Friday 5 April 2013

Kevan Jones Saves The Lib Dems

I would like to congratulate all those who thought that they were the daring Left because they supported Kevan Jones against the traditionalist Labour Leadership and its Independent allies on the old Derwentside District Council. Is a unilateral commitment before the BBC to a like-for-like replacement of Trident radical enough for them?

Pat Glass, who played no part in any of that, speaks well of him, and one does like to imagine her and Roberta Blackman-Woods ascending the train at Durham and alighting at King's Cross, or vice versa, with Kevan Jones walking behind carrying their bags. "Over there, Jones, and don't dawdle." Such has been pretty much his relationship with Nick Brown for decades. One trusts that his very youthful would-be successor in the fullness of time does not plan on becoming quite as acquainted with his, er, "seat" as did one of that youth's predecessors in the same ward. The fallout from that, when the falling out came, can sometimes still be felt to this day. But I digress.

No, another congratulation is in order. Congratulations to Kevan Jones on having saved the Lib Dems at the 2015 General Election. They were already on course to do well at next month's local elections, taking back Cornwall from No Overall Control, and taking both Devon and Somerset directly from the Conservatives. On that same night, Labour will replace the Conservatives in overall control of Derbyshire and Nottinghamshire, and could even do so in Lancashire, which will otherwise move to NOC with Labour as the largest party. The Conservatives are going to lose anything up to a thousand seats. That's right. In the English County Council Elections.
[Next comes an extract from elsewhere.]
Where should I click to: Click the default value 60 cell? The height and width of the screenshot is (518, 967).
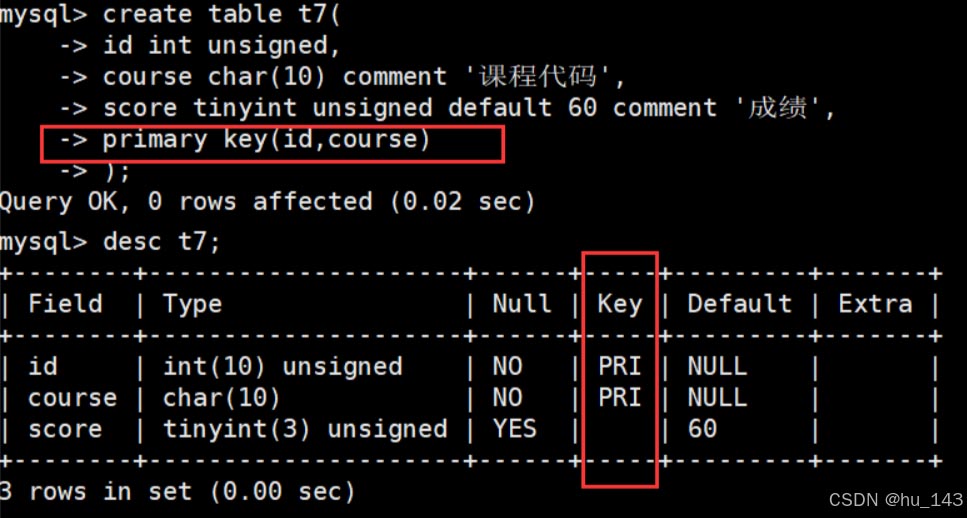(x=702, y=429)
On top of that, Kevan has just given the Lib Dems a unique selling point for 2015, as the only party even willing to consider the question of Trident. They are going to milk this one for everything that it is worth. And it is worth anything up to a hundred billion pounds, to be cashed in at the ballot box. There is going to be a Labour Government in 2015. But for what? What will be the point of it? The decision to put up Kevan rather than his nominal boss, Jim Murphy, suggests that the Purge of the Blairites will favour him. He looks to be on course to become Secretary of State for Defence. With any luck, Pat, and not Stephen Twigg, will become Secretary of State for Education, although I have no inside knowledge of that. But Kevan's rising star gives considerably less cause for delight.
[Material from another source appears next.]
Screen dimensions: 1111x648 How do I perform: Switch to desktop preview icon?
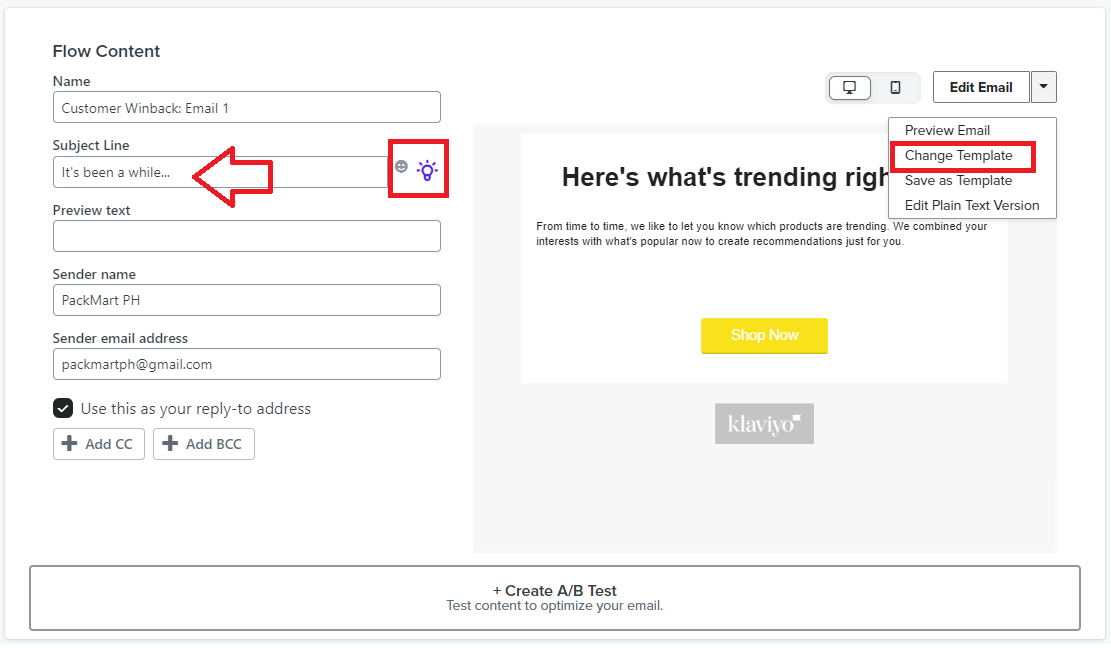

Iran does not have nuclear weapons. As for North Korea, any weapons launched from there could not possibly reach the United Kingdom (could they from Iran, even if such things existed?), and, unlike the United States, we are under no treaty obligation to defend either South Korea or Japan. If the Japanese want anything at all from us, and it is not as if they need it, then they should be made to apologise and to pay compensation to the few of their British victims who remain alive.

Furthermore, never mind that no one in the Pakistani elite pays tax. We ought not to be paying overseas aid, the general principle of which I vigorously defend, to any country that can afford nuclear weapons. Be that country Pakistan, the only place on earth that might be even more unsuitable to have them than North Korea is. Be that country India, which is increasingly in the grip of Narendra Modi and worse. Be that country anywhere at all. If you have that kind of money lying about, then you manifestly do not need any of ours.

We ourselves do not have that kind of money lying about. Not really. It is just that we like to pretend that we still do. How many cuts to the Armed Forces and to their basic requisites, never mind to anything else, do there have to be in order to pay for this vanity project, which is in fact under the control of a foreign power? Whatever happened either to fiscal responsibility or to national sovereignty? Kevan Jones would seem to have abandoned those causes to, of all people, the Lib Dems.